Auf dem Kopf trägt sie einen Strohhut, Blumen schmücken ihr Haar. Im Hintergrund erkennt man eine Landschaft mit Hirtenfeuer. Das ehemals im mecklenburgischen Landesmuseum befindliche, heute verschollene Vorbild wird in der Monografie zu Antoine Pesne von Ekhart Berckenhagen von 1958 dem aus Frankreich stammenden preußischen Hofmaler zugeschrieben.

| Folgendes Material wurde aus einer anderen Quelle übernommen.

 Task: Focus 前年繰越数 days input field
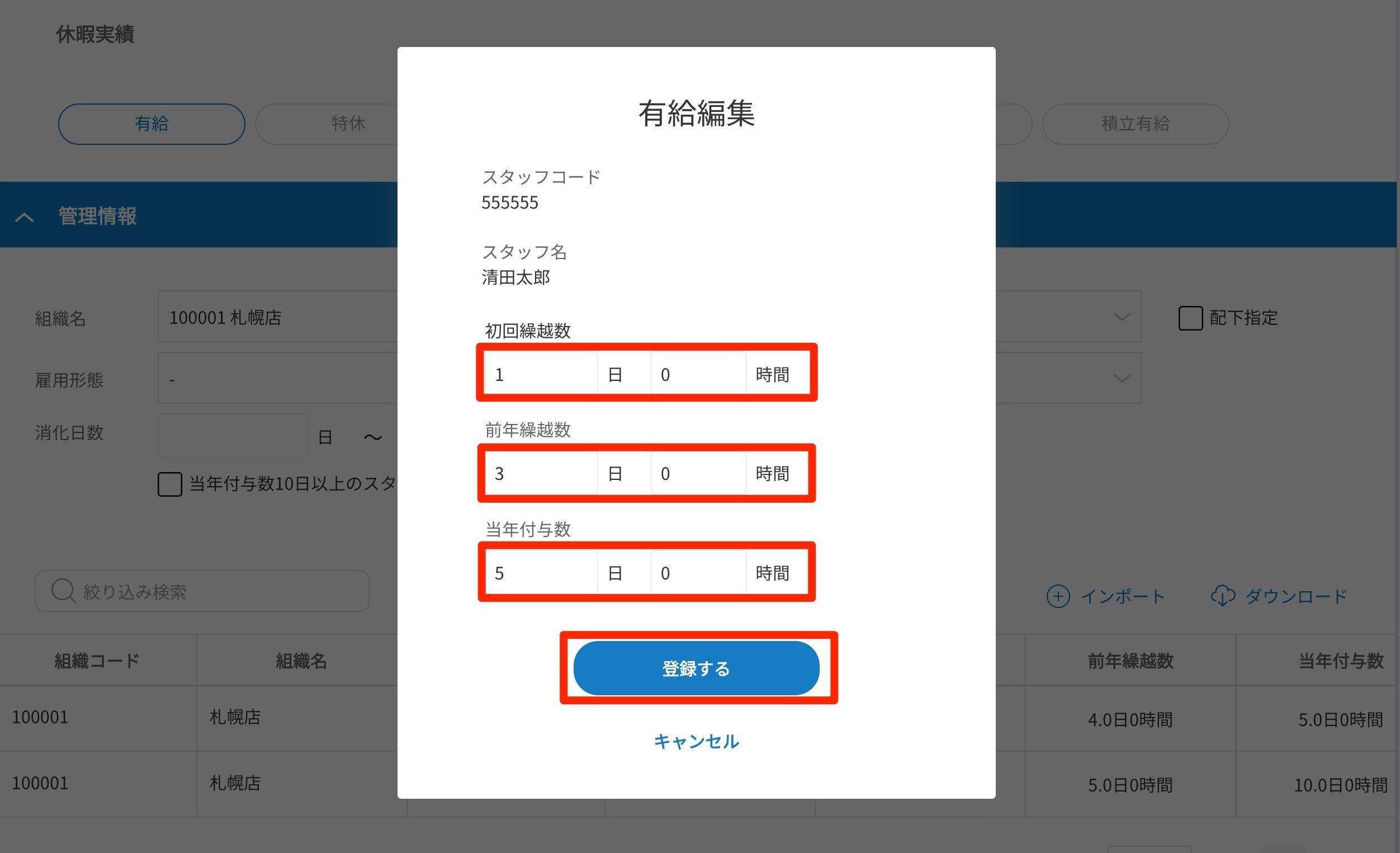coord(540,473)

Die ehemals im Luisium und seit den 1950er Jahren im Schloss Mosigkau ausgestellte Version der Kulturstiftung findet hier ebenfalls Erwähnung, jedoch als eine „wenig veränderte Kopie“ nach Pesne. Da der Dessauer Hofmaler Christoph Friedrich Reinhold Lisiewsky häufig Bilder kopiert hat, darin ein großes Talent besaß und auch Kontakte zum Mecklenburger Hof unterhielt, könnte die Behauptung, das Bild stamme von Lisiewsky, zutreffen. Genauso gut könnte das Gemälde auch von einem Mitarbeiter der Pesne-Werkstatt kopiert worden sein. Bei dem Mädchen mit der Taube handelt es sich um ein typisches Bildthema aus der Zeit des Rokoko. Die heitere Stimmung des Bildes wird durch die Jugend und den Reiz des Mädchens hervorgerufen. Der tiefe Brustausschnitt des Kleides und die davorgehaltene Taube verleihen dem Gemälde einen deutlichen erotischen Klang.
Nach 70 Jahren kehrt nun das „Mädchen mit der Taube“ – es wurde jüngst vor der „Übersiedlung“ noch restauriert – in das Schloss Luisium zurück. Hier bekommt es im Gesellschaftszimmer neben dem Saal seinen würdigen Platz.